Reliable source in the financial industry told Capital that NBE suspended about seven banks including some of the biggest from issuing fresh LC.
Fikadu Digafe, Vice Governor and Chief Economist of NBE, said that the regulatory body is focusing on supporting local banks than take measures, “When necessary, such kinds of measures that are implemented recently, are taken.”
Meanwhile, the reason was not clearly stated while sources indicated that it has been surly aligned with hindering of the settlement for the required sum with correspondent/ go-between partners abroad.
Experts on the sector said that some Ethiopian banks are alleged by their delay to clear up their undertaking to provide eventual payment for drafts drawn as per the timeframe despite the commodity supplied by sellers.
The foreign currency shortage seriously affects the country’s economy and foreign trade which then in turn forced the central bank to regulate the sector closely.
The current ban imposed on some banks is related with the shortage, according to sources.
Some banks are not hesitating to issue the LC; despite them not really having the resource on hand, which has become a growing challenge for the sector.
One of the bank leaders that Capital talked to about the matter said that the strong measure and close follow up of NBE is crucial for the sector security in general and assuring of trust for corresponding banks abroad, who are working with the issuing banks.
“If such kinds of delay happened frequently, the interest of correspondent banks to be a partner with a local financial firm will be eroded or the commission charge will be high, which then directly affects the country foreign trade in addition to unnecessary fees,” the source added.
The source explained that the problem is mainly seen on some banks. Banks are expected to settle payments within the maturity time that is up to three days.
He said that top leaders of the banks should review and insure overall foreign exchange exposure to ensure that it is maintained at practical levels and is consistent with available resources.
Late this week, Capital was informed that about five of the seven banks have settled their arrears and are back to the normal operation.
“My personal estimation is that banks get in this problem in relation to the issue of their internal management. When they get in to commitment they are supposed to look in to the inflow and out flow of their resource,” Fikadu commented explaining the reason why banks get in difficulty regarding defaulting on the settlement of LC or other payment modalities.
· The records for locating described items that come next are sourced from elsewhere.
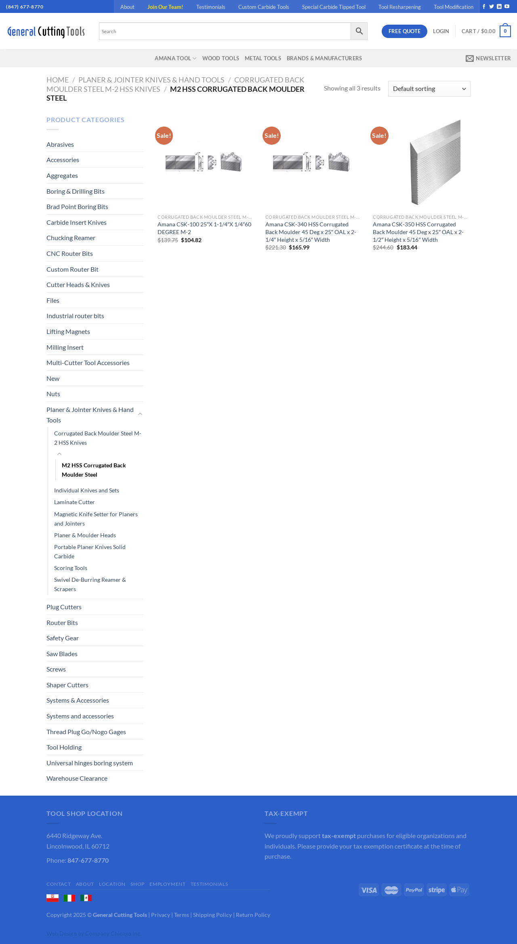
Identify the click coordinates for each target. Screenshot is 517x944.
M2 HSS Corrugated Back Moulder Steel (94, 470)
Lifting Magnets (68, 331)
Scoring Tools (70, 567)
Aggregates (62, 175)
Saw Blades (62, 653)
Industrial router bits (75, 315)
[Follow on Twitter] (491, 7)
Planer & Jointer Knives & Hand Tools (151, 79)
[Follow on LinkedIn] (499, 7)
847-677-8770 (88, 860)
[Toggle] (140, 414)
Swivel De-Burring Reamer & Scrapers (90, 584)
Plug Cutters (64, 606)
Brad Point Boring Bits (77, 206)
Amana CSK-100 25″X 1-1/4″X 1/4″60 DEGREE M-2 (204, 228)
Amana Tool (175, 58)
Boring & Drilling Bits (75, 191)
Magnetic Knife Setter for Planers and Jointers (96, 519)
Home (57, 79)
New (52, 378)
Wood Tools (221, 58)
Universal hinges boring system (89, 763)
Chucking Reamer (70, 237)
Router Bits (62, 622)
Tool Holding (64, 747)
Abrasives (60, 144)
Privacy (160, 914)
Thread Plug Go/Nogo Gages (86, 731)
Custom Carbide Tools (263, 7)
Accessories (62, 159)
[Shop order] (429, 89)
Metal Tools (263, 58)
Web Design (61, 933)
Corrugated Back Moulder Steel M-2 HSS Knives (97, 438)
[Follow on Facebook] (483, 7)
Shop (137, 884)
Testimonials (210, 7)
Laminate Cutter (74, 501)
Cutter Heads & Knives (78, 284)
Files (52, 300)
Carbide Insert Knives (76, 222)
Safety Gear (62, 638)
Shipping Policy (212, 914)
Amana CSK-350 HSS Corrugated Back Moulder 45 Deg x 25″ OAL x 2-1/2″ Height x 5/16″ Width (418, 232)
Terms (181, 914)
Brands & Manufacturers (324, 58)
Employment (167, 884)
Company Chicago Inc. (113, 933)
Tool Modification (453, 7)
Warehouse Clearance (76, 778)
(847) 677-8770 (24, 7)
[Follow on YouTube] (506, 7)
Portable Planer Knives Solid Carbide (90, 551)
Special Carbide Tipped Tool (334, 7)
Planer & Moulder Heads (85, 535)
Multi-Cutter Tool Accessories (88, 362)
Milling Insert (65, 347)
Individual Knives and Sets (86, 490)
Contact (58, 884)
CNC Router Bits (69, 253)
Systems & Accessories (77, 700)
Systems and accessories (80, 716)
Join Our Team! (165, 7)
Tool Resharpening (399, 7)
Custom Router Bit (72, 269)
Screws (56, 669)
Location (112, 884)
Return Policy (253, 914)
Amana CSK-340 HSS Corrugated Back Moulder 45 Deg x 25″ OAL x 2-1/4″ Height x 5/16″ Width (310, 232)
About (127, 7)
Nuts (53, 393)
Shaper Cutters (67, 684)
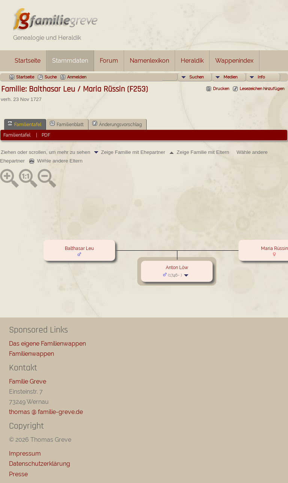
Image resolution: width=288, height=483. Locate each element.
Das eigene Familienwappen (47, 343)
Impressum (25, 453)
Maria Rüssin (274, 248)
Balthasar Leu (79, 248)
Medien (230, 77)
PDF (46, 135)
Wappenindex (234, 60)
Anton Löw (177, 267)
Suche (51, 77)
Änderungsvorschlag (117, 123)
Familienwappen (31, 353)
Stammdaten (70, 60)
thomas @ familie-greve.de (46, 411)
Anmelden (76, 77)
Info (261, 77)
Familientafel (24, 123)
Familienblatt (67, 123)
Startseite (27, 60)
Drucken (221, 88)
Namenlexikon (149, 60)
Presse (18, 474)
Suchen (196, 77)
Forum (109, 60)
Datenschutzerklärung (39, 463)
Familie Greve (27, 381)
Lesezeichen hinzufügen (262, 88)
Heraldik (192, 60)
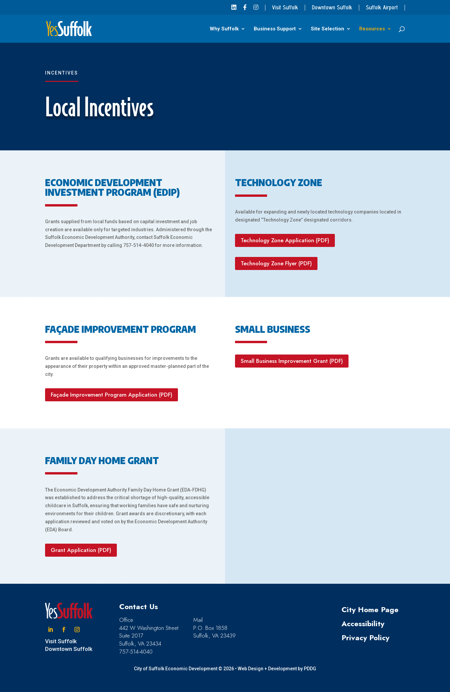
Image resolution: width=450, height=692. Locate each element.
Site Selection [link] (327, 29)
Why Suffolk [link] (224, 29)
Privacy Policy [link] (365, 637)
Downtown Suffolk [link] (332, 8)
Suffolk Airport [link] (382, 8)
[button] (50, 629)
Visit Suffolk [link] (285, 8)
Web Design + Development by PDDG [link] (277, 668)
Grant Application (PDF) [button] (81, 550)
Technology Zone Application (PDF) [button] (285, 240)
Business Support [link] (275, 29)
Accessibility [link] (363, 623)
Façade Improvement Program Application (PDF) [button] (111, 395)
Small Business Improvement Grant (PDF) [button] (292, 361)
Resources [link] (372, 29)
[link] (233, 9)
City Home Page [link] (370, 609)
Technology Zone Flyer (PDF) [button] (276, 263)
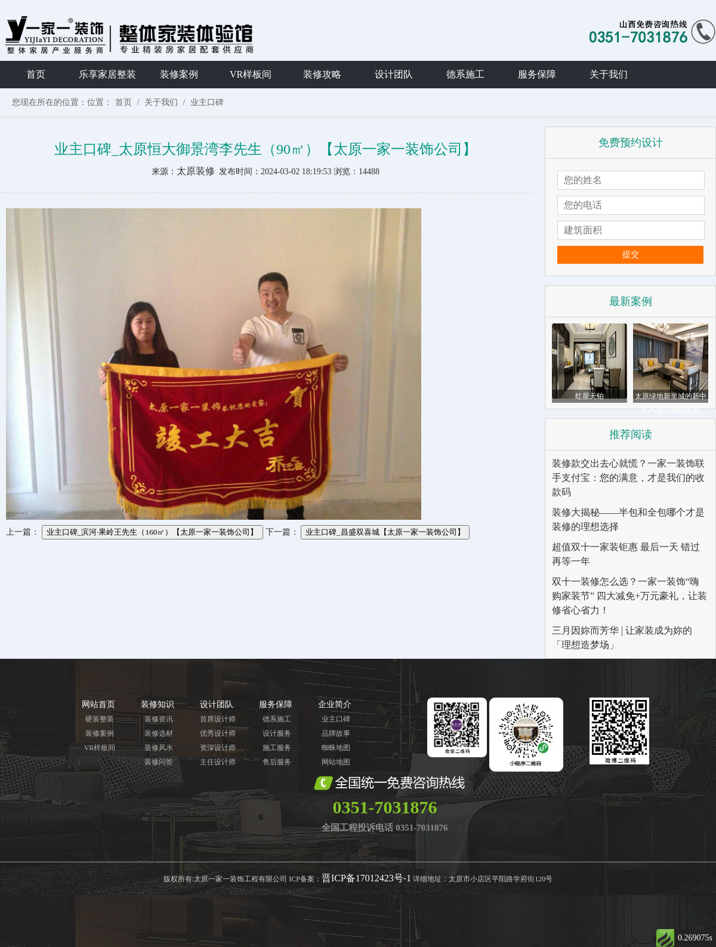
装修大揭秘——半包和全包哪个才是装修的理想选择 (628, 519)
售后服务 (277, 762)
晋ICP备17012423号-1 (366, 878)
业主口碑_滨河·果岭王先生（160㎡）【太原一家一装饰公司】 (152, 532)
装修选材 (158, 733)
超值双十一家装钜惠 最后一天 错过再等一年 (626, 554)
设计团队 (394, 74)
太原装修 (196, 171)
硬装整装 (99, 719)
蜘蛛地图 (336, 748)
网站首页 (98, 704)
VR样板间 (250, 74)
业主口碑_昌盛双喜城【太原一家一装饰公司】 (385, 532)
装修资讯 (158, 719)
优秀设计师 (218, 733)
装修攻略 (322, 74)
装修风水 (158, 748)
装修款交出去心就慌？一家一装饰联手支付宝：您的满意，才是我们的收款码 (628, 477)
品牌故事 (336, 733)
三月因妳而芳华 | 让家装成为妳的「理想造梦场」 (622, 637)
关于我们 (609, 74)
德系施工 (465, 74)
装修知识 (157, 704)
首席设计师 (218, 719)
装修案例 (179, 74)
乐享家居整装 (107, 74)
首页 (35, 74)
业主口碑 (207, 102)
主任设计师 (218, 762)
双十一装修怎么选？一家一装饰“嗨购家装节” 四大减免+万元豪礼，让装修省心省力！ (629, 595)
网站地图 (336, 762)
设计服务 (277, 733)
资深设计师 (218, 748)
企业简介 (334, 704)
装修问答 (158, 762)
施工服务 (277, 748)
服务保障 (537, 74)
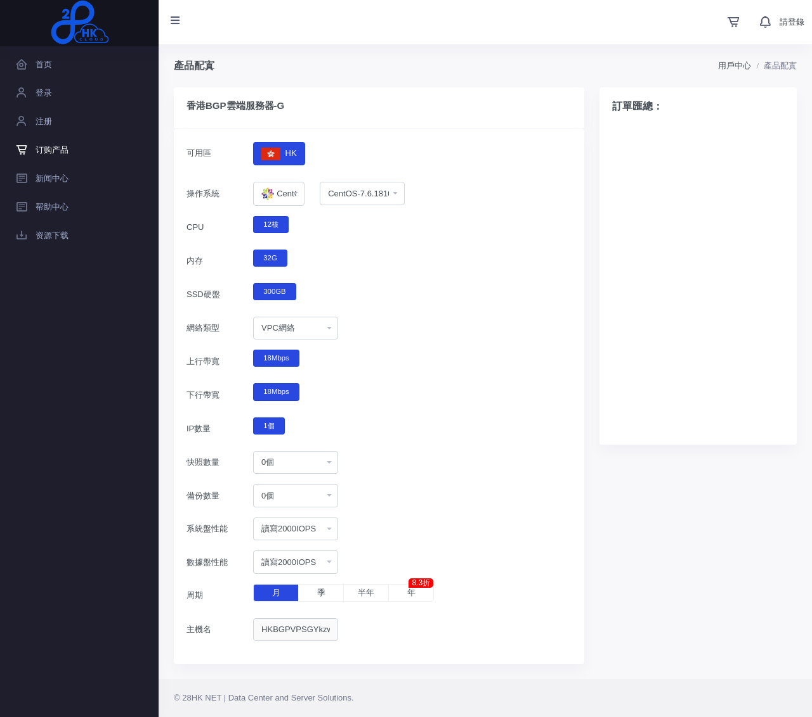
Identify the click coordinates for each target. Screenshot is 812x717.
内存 (195, 260)
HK (279, 153)
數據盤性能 (207, 562)
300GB (274, 290)
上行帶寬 (203, 361)
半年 (366, 592)
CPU (195, 227)
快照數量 (203, 462)
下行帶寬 (203, 395)
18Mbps (276, 357)
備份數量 (203, 495)
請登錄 (792, 22)
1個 (268, 425)
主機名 (199, 629)
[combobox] (278, 194)
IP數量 (199, 428)
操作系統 (203, 193)
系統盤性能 (207, 528)
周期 (195, 595)
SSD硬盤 (203, 294)
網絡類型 (203, 328)
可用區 (199, 153)
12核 (270, 223)
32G (270, 257)
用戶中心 (734, 65)
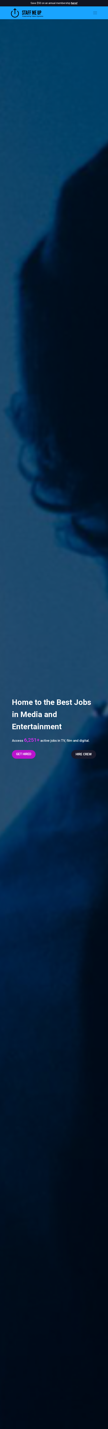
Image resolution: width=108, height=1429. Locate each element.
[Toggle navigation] (95, 12)
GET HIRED (23, 754)
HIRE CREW (84, 754)
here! (74, 3)
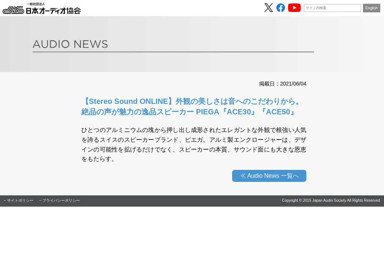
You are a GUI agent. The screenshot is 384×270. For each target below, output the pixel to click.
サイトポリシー (20, 200)
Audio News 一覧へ (273, 175)
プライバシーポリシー (61, 200)
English (372, 8)
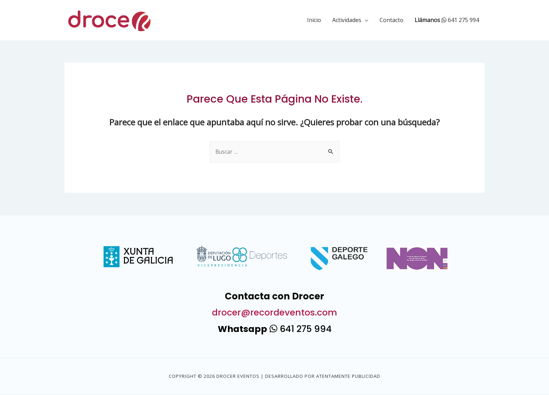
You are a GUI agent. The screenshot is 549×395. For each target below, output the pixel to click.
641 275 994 (447, 20)
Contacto (391, 20)
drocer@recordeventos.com (275, 312)
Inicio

He said that some correspondent banks may not show interest to work with some local banks, which doesn’t have good reputation on settle their commitment, “that is the reason we are controlling banks with directives, not to get on commitment against their capacity.”
“As a country we don’t have a given default rate, but some banks are now being seen getting in trouble. We have advised them to correct the new trend, while if they tried to continue we will be forced to penalize them as per the regulation,” the Chief Economist told Capital.
He said that these banks shall focus and undertake domestic businesses that would allow them to continue on profitability.
About the latest measure that NBE taken on some banks, Fikadu said that the regulatory body preferred consulting them to correct the operation before taking measures. “While at some point we have to act and taking measures on those who are abusing the rule of the system more than once and are unable to retract,” he explained the reason as to why NBE takes measure on some banks.
Fikadu added that the sector is supposed to be followed closely to assure that the relation with correspondent is healthy.
The World Bank Group private wing International Financial Corporation last year estimated that every year, Ethiopian banks end-up with outstanding LC accrued between USD 200 to 300 million payable to foreign banks. However, no defaults were recorded by Ethiopian banks except for the eventual delays.